▶ **Stored data**:
::::::

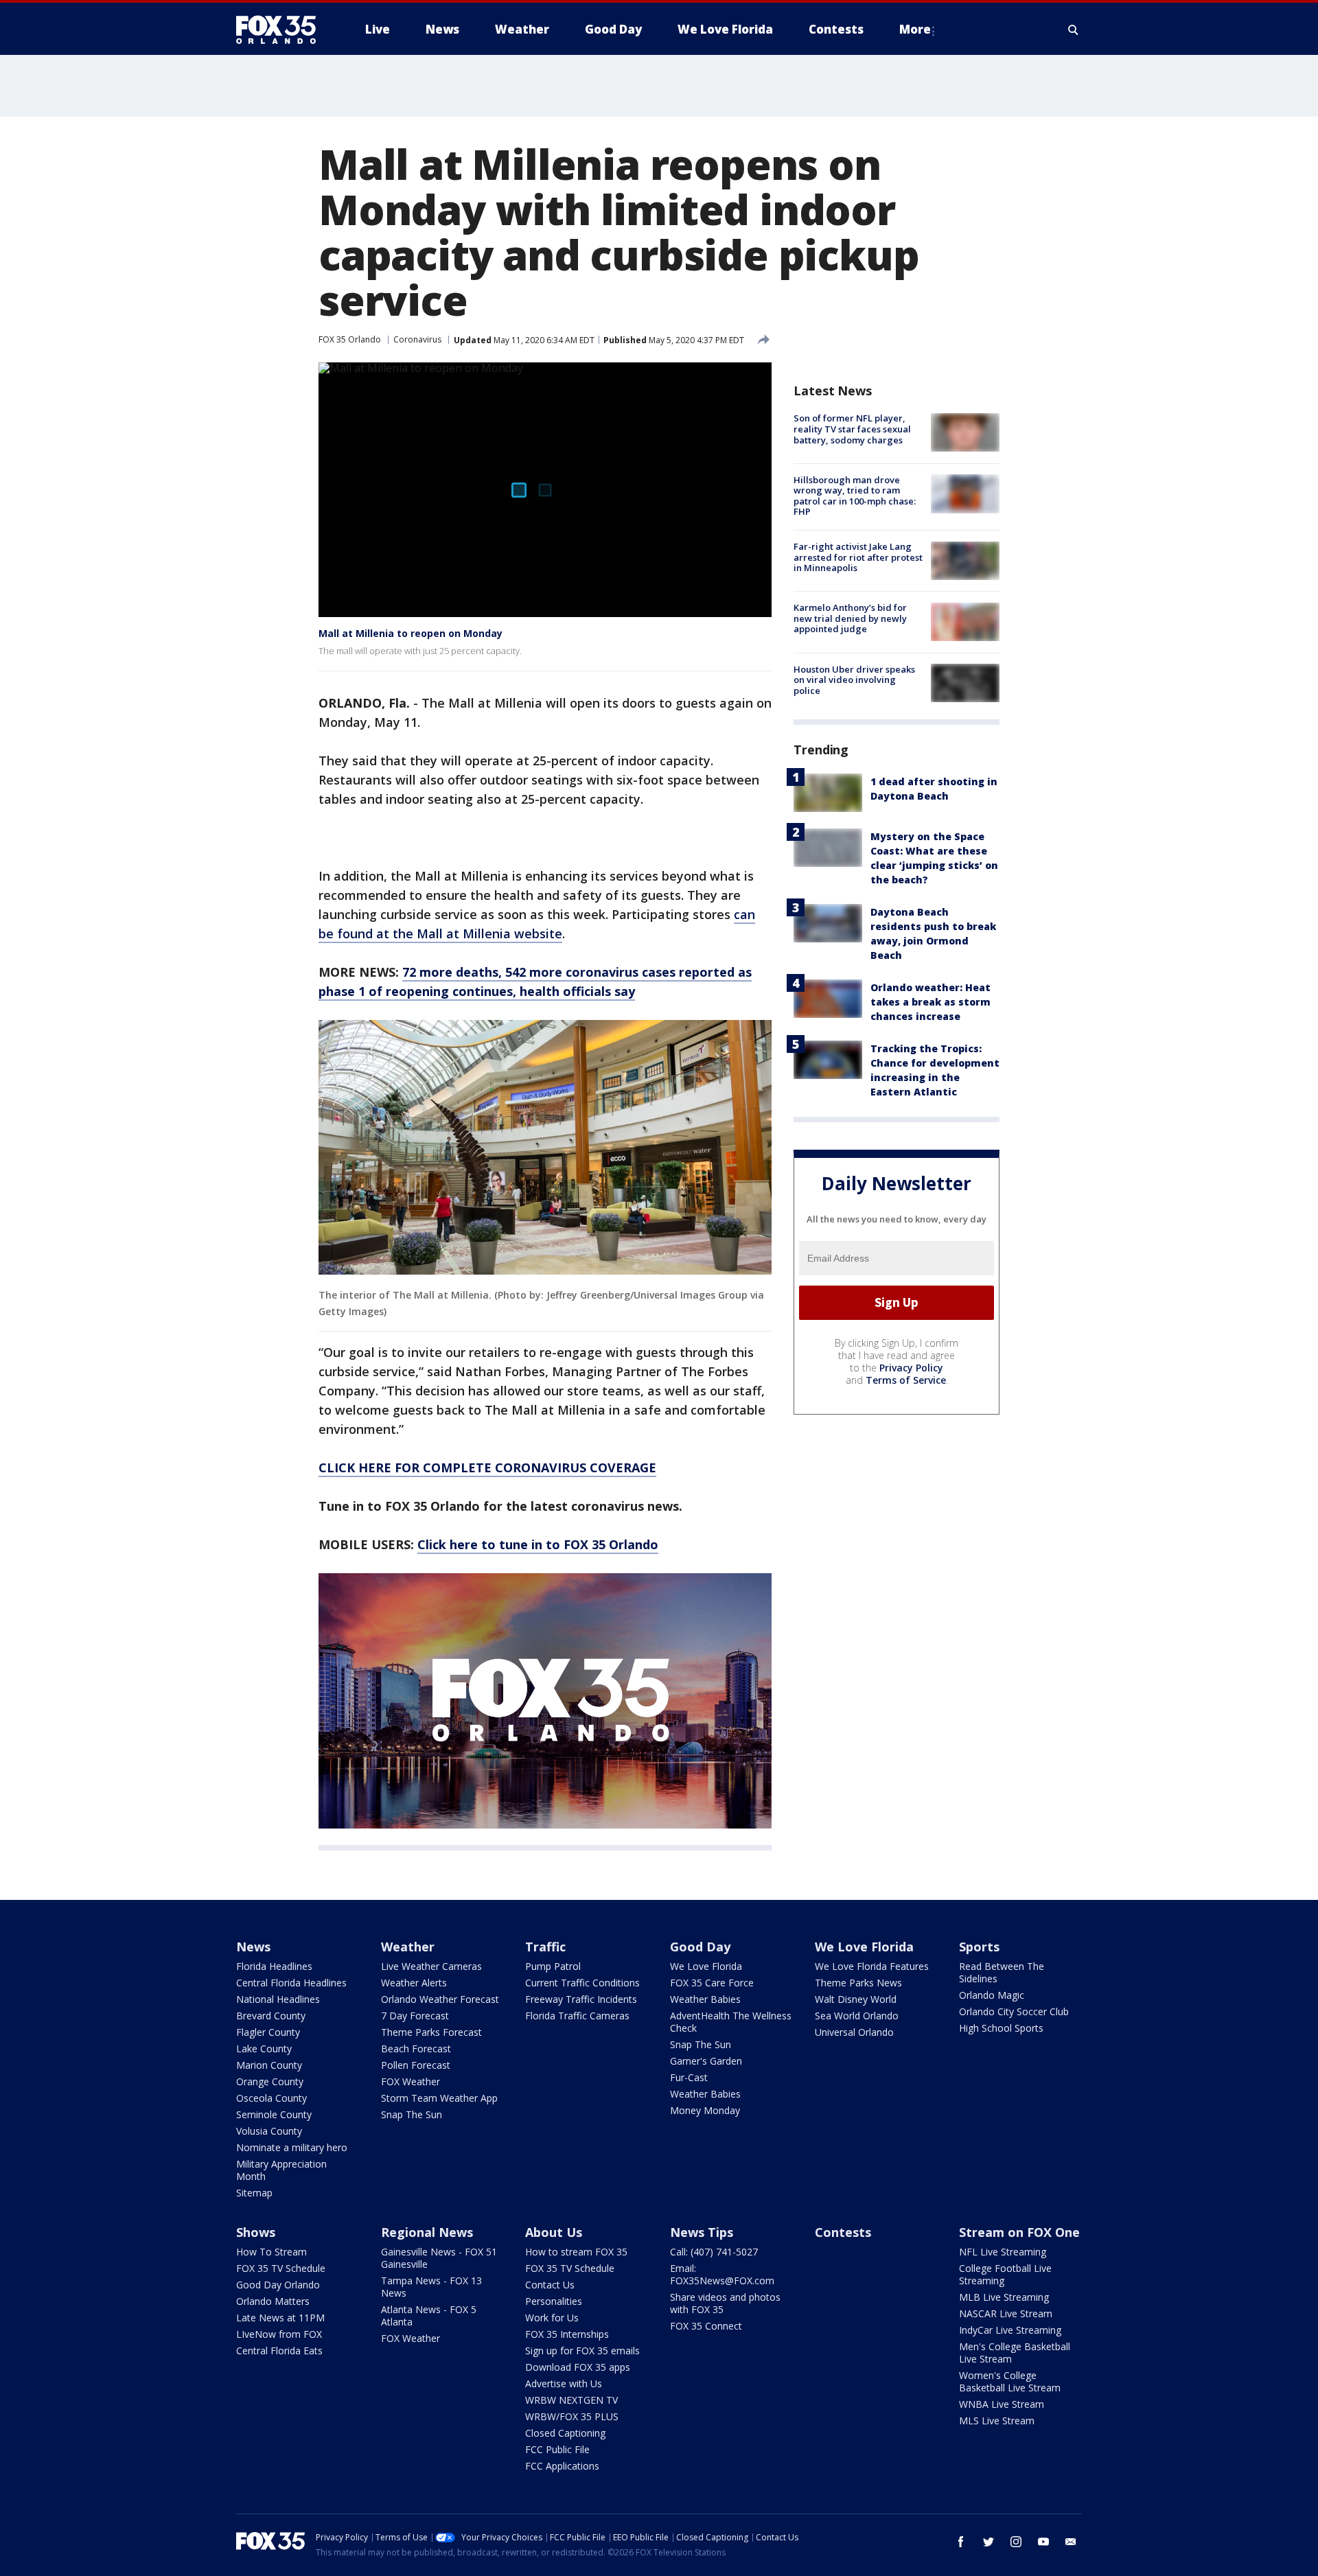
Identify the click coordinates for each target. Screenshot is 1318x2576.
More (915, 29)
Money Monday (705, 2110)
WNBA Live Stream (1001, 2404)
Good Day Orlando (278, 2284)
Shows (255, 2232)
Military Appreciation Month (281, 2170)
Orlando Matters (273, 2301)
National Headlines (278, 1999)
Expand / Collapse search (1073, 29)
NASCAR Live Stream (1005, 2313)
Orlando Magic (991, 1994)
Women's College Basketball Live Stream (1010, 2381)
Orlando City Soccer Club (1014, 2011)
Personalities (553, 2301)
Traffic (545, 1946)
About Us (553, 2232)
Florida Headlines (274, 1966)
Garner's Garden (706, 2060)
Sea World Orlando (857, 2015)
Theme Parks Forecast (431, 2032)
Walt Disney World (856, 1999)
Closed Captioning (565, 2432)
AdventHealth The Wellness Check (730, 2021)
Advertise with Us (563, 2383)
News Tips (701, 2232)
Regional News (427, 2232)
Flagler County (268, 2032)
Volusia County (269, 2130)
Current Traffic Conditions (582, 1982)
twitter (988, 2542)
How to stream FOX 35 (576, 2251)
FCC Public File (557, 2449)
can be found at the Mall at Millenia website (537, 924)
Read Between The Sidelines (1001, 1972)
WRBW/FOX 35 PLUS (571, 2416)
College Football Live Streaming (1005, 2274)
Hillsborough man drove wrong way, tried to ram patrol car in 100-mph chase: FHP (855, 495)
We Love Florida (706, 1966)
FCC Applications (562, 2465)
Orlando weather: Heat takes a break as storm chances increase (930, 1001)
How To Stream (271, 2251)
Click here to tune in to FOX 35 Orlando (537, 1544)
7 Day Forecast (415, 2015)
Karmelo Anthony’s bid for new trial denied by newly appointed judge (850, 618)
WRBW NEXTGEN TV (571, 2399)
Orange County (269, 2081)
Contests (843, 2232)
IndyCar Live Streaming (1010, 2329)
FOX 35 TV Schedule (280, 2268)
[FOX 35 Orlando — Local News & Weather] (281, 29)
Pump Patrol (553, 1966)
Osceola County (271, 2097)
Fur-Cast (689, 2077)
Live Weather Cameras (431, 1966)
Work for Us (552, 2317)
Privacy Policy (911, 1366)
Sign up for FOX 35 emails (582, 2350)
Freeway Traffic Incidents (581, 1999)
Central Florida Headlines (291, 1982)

::::::

▶ **The task**: Out of the data above, set down the lines from the one with "Sea World Orlando (857, 2015)" to the one with "College Football Live Streaming (1005, 2274)", both included, exactly as written and with no additions.

▶ **Exercise answer**:
Sea World Orlando (857, 2015)
Theme Parks Forecast (431, 2032)
Walt Disney World (856, 1999)
Closed Captioning (565, 2432)
AdventHealth The Wellness Check (730, 2021)
Advertise with Us (563, 2383)
News Tips (701, 2232)
Regional News (427, 2232)
Flagler County (268, 2032)
Volusia County (269, 2130)
Current Traffic Conditions (582, 1982)
twitter (988, 2542)
How to stream FOX 35 (576, 2251)
FCC Public File (557, 2449)
can be found at the Mall at Millenia website (537, 924)
Read Between The Sidelines (1001, 1972)
WRBW/FOX 35 PLUS (571, 2416)
College Football Live Streaming (1005, 2274)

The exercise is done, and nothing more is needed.